Enforcing DMARC policies on incoming email - Amazon WorkMail

Enforcing DMARC policies on incoming email

Email domains use DNS records for security. They protect your users from common attacks such as spoofing or phishing. DNS records for domains often include DMARC TXT records, which are set by the domain owner that is sending the email. DMARC TXT records include policies that specify actions to take when an email fails a DMARC check. You can choose whether to enforce the DMARC policy on emails being sent to your organization.

New Amazon WorkMail organizations have DMARC enforcement turned on by default.

To turn on DMARC enforcement

  1. Open the Amazon WorkMail console at https://console.aws.amazon.com/workmail/.

  2. For Organizations, choose the name of your organization.

  3. In the navigation pane, choose Organization settings.

  4. Choose Advanced.

  5. For Inbound DMARC Settings, choose Edit.

  6. For DMARC enforcement, select On.

  7. Select the acknowledgment check box.

  8. Choose Save.

To turn off DMARC enforcement

  • Follow steps 1-8 in the previous section, but for step 6, choose Off instead of On.

Using email event logging to track DMARC enforcement

Turning on DMARC enforcement might result in inbound emails being dropped or marked as spam, depending on how the sender configured their domain. If a sender misconfigures their email domain, your users might stop receiving legitimate emails.
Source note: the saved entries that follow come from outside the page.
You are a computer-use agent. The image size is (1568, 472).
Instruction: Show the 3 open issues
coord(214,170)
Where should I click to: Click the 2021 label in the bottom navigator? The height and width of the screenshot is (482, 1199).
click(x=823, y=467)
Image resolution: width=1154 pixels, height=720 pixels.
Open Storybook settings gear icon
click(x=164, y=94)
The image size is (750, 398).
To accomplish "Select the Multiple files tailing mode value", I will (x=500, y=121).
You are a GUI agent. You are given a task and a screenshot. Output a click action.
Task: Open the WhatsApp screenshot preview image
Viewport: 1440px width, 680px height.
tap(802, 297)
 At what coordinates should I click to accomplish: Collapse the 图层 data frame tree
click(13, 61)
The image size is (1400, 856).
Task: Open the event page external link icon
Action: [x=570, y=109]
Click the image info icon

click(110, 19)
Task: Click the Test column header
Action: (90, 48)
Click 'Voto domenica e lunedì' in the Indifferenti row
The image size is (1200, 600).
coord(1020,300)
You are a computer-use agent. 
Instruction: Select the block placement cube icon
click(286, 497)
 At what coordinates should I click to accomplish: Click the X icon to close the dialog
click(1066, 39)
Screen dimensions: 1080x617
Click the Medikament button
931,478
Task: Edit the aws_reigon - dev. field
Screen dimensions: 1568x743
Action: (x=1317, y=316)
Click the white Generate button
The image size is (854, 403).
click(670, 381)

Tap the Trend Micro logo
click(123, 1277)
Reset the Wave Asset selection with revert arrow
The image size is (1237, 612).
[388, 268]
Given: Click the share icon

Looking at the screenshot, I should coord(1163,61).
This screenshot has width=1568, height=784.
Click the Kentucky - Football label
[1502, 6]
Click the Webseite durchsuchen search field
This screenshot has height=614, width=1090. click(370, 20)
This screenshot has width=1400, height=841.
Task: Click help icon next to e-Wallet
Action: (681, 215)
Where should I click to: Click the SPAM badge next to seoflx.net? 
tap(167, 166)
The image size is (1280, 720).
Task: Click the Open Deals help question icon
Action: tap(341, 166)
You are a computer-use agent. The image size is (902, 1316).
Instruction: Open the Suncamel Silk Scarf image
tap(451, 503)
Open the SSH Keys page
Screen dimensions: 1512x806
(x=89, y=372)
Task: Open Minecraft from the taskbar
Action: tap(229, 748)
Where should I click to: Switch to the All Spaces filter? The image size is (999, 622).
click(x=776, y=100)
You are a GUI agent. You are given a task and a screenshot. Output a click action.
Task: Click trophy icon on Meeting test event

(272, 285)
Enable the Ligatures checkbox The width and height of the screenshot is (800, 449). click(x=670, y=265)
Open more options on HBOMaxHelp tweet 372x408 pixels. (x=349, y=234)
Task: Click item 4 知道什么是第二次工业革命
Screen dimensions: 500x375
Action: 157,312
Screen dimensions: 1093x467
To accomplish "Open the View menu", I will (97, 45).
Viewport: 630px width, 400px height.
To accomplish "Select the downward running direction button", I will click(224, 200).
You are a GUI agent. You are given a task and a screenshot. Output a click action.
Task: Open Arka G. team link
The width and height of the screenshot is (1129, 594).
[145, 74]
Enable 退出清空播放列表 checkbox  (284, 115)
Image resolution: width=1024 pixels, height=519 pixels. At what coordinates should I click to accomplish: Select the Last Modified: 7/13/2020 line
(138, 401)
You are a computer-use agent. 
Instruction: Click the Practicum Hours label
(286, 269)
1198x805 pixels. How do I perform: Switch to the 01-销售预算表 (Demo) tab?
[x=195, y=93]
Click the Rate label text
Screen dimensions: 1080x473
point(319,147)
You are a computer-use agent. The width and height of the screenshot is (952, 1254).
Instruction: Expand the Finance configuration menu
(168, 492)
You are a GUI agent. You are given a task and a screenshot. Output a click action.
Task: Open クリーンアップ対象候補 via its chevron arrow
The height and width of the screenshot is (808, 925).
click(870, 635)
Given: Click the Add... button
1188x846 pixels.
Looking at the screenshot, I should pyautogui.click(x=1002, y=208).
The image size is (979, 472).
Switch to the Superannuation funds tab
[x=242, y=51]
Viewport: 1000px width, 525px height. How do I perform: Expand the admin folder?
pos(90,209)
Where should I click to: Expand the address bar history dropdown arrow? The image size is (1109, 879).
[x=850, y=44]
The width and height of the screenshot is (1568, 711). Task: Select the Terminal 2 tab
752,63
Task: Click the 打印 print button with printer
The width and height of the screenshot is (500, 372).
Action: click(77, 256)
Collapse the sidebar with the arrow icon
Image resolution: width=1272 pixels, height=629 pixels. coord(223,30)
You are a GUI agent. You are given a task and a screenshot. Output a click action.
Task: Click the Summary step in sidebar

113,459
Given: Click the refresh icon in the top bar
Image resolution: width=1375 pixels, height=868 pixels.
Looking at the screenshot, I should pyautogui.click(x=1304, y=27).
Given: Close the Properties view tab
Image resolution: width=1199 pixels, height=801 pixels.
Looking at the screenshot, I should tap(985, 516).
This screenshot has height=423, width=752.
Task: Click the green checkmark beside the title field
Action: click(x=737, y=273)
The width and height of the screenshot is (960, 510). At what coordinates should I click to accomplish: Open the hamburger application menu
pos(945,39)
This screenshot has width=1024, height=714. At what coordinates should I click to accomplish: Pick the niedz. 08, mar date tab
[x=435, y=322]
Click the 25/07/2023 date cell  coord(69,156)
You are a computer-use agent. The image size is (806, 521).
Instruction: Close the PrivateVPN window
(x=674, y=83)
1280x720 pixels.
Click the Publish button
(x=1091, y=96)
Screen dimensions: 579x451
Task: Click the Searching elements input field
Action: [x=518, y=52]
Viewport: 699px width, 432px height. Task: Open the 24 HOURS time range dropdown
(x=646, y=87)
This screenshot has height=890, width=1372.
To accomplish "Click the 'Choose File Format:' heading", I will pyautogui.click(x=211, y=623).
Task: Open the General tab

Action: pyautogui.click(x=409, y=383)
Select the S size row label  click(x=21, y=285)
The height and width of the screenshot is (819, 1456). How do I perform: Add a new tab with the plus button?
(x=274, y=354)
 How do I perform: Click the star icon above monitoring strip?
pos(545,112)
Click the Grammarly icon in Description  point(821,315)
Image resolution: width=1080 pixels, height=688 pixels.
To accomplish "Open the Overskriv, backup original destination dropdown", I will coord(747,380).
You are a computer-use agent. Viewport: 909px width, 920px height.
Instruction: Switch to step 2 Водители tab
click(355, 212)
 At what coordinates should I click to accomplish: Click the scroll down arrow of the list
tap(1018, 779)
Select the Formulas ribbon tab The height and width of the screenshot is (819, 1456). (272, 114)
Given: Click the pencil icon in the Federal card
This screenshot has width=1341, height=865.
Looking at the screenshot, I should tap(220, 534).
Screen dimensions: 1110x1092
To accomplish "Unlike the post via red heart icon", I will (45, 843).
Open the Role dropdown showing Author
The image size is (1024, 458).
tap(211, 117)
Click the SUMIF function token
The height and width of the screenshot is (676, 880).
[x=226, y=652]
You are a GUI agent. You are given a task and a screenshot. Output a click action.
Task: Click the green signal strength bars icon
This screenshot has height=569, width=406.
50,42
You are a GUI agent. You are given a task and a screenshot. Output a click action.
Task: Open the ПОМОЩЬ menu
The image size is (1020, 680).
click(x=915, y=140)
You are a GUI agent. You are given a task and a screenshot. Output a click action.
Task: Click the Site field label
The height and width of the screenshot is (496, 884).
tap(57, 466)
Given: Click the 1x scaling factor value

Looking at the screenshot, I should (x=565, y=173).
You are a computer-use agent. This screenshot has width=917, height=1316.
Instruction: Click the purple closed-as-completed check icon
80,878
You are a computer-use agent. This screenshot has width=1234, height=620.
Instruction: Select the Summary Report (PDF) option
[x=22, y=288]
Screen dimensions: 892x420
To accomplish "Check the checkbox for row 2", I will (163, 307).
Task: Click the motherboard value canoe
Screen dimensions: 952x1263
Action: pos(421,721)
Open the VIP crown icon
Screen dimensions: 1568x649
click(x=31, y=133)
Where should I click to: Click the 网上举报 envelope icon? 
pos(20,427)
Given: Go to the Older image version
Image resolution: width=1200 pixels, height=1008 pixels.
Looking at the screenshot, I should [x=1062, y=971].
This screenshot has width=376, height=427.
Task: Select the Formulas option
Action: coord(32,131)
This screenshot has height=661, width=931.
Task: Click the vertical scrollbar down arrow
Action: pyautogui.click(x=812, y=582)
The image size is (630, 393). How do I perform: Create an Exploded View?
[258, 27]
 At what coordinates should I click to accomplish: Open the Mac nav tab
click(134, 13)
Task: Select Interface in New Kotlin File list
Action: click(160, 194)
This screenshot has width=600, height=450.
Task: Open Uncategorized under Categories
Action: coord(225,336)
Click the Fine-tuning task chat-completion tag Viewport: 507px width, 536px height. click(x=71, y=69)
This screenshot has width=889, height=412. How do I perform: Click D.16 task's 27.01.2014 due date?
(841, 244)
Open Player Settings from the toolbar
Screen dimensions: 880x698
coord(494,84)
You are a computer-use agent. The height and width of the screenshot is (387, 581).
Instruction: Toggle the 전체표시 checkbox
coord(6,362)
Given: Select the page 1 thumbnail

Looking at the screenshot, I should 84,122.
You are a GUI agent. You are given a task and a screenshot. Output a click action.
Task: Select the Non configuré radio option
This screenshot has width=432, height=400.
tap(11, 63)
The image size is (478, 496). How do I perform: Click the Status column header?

To check for emails that aren't being delivered to your users, you can enable email event logging for your Amazon WorkMail organization. Then, you can query your email event logs for inbound emails that are filtered out based on the sender's DMARC policies.

Before you use email event logging to track DMARC enforcement, enable email event logging in the Amazon WorkMail console. To get the most out of your log data, allow some time to pass while email events are logged. For more information and instructions, see Turning on email event logging.

To use email event logging to track DMARC enforcement

  1. In the CloudWatch Insights console, under Logs, choose Insights.

  2. For Select log group(s), select your Amazon WorkMail organization's log group. For example, /aws/workmail/events/organization-alias.

  3. Select a time period to query.

  4. Run the following query: stats count() by event.dmarcPolicy | filter event.dmarcVerdict == "FAIL"

  5. Choose Run query.

You can also set up custom metrics for these events. For more information, see Creating metric filters.